## EXTRACT PROVIDED
Below I have given a proposition and my proof. I feel comfortable with the *logic* of the proof, but I look at it and think, "This could *really* be written better."

However, that's where I'm drawing a blank. So I called in the experts.

Can this proof be made "pretty"?

**Proposition:** For all integers $\displaystyle n$, $\displaystyle 5n + 3$ and $\displaystyle 7n + 4$ are relatively prime.

*Proof.* If $\displaystyle a = 5n + 3$, $\displaystyle b = 7n + 4$, and $\displaystyle a$ and $\displaystyle b$ are relatively prime, then $\displaystyle \gcd(a,b) = 1$. Since $\displaystyle \gcd(a,b) = as + bt$ for some integers $\displaystyle s$ and $\displaystyle t$, this relation can be written in terms of $\displaystyle n$ as $\displaystyle (5n + 3)s + (7n + 4)t = 1$. Therefore $\displaystyle (5s + 7t)n + 3s + 4t = 1$. This corresponds to a relation of the form $\displaystyle n \gcd(5,7) + \gcd(3,4) = 1$. Because 3 and 4 are relatively prime, we can choose $\displaystyle s$ and $\displaystyle t$ so that $\displaystyle 3s + 4t = 1$, and therefore, the $\displaystyle (5s + 7t)n$ term must be zero for those same choices. If $\displaystyle s = 7$ and $\displaystyle t = -5$, then $\displaystyle (5s + 7t)n + 3s + 4t = (35 - 35)n + 21 - 20 = 0n + 1 = 1$. Thus, $\displaystyle a$ and $\displaystyle b$ will be relatively prime for any choice of $\displaystyle n$. $\displaystyle \Box$

## COMPLETE THE FOLLOWING
**A)** Copy the passage of the post on relatively prime integers starting with "Below I have" and going on through "in the experts.", word for word.
**B)** Please write out the records line for line, starting with the line with "Locate an element" and going on through the end of the records, leaving the pictures out.

## AVAILABLE DATA
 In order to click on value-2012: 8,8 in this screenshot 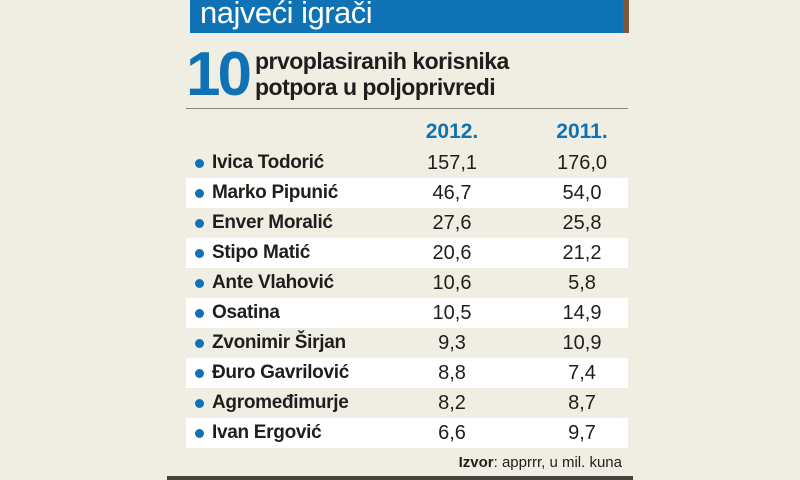, I will do `click(452, 373)`.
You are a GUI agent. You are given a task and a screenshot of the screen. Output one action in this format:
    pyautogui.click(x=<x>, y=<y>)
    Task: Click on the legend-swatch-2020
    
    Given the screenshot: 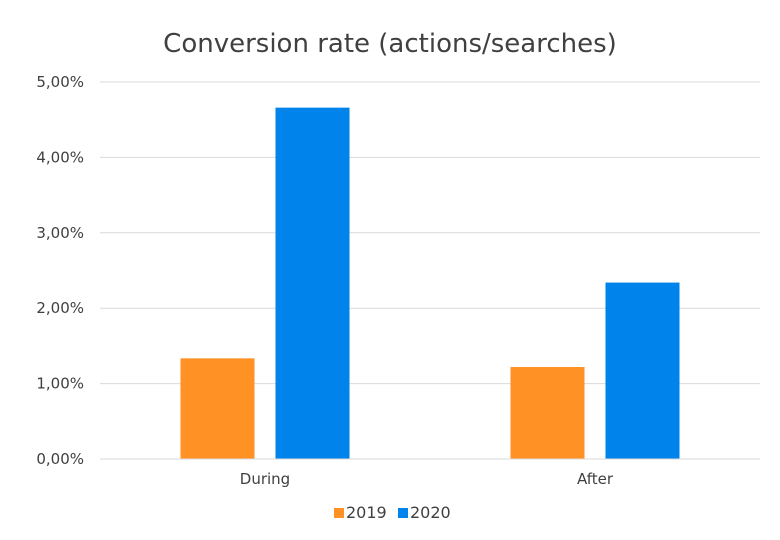 What is the action you would take?
    pyautogui.click(x=403, y=513)
    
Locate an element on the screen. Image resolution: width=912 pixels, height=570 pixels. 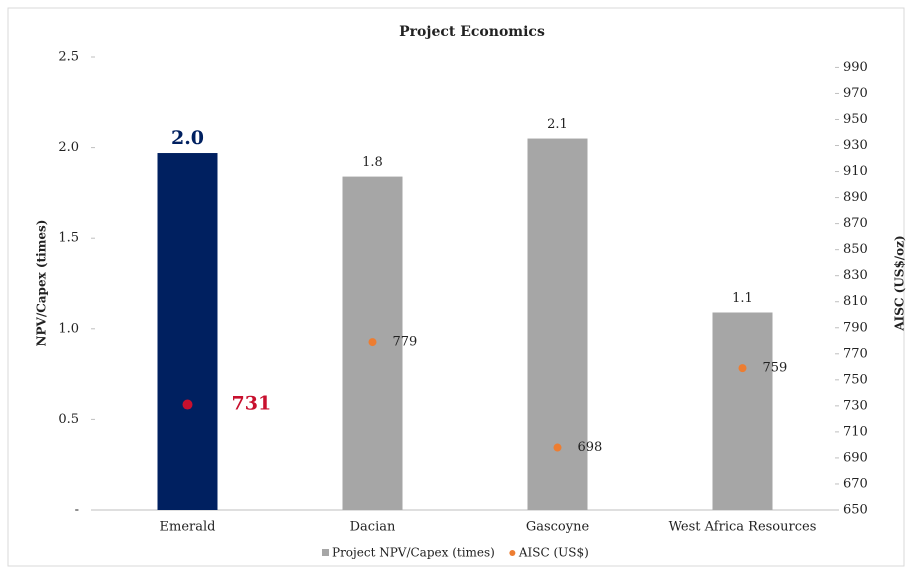
y2-tick-label: 750 is located at coordinates (856, 380).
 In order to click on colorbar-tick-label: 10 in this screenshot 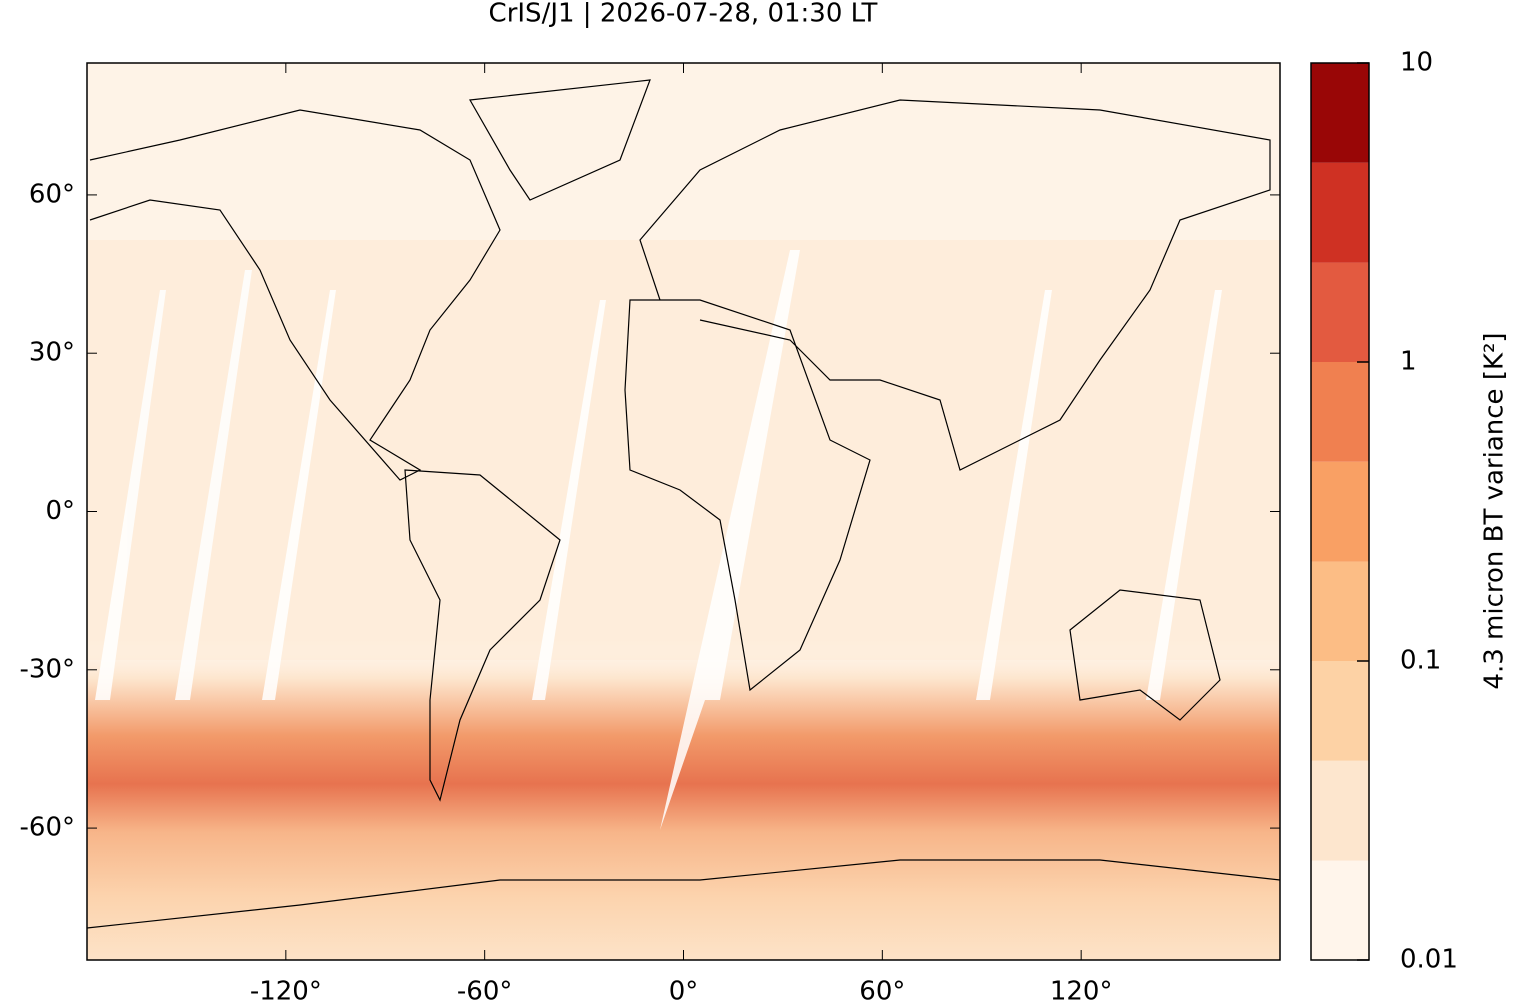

## YOUR WRITTEN ANSWERS
**A)**
Below I have given a proposition and my proof. I feel comfortable with the *logic* of the proof, but I look at it and think, "This could *really* be written better."

However, that's where I'm drawing a blank. So I called in the experts.

**B)**
Locate an element on the screen. Image resolution: width=912 pixels, height=570 pixels. 
y2-tick-label: 750 is located at coordinates (856, 380).
 In order to click on colorbar-tick-label: 10 in this screenshot 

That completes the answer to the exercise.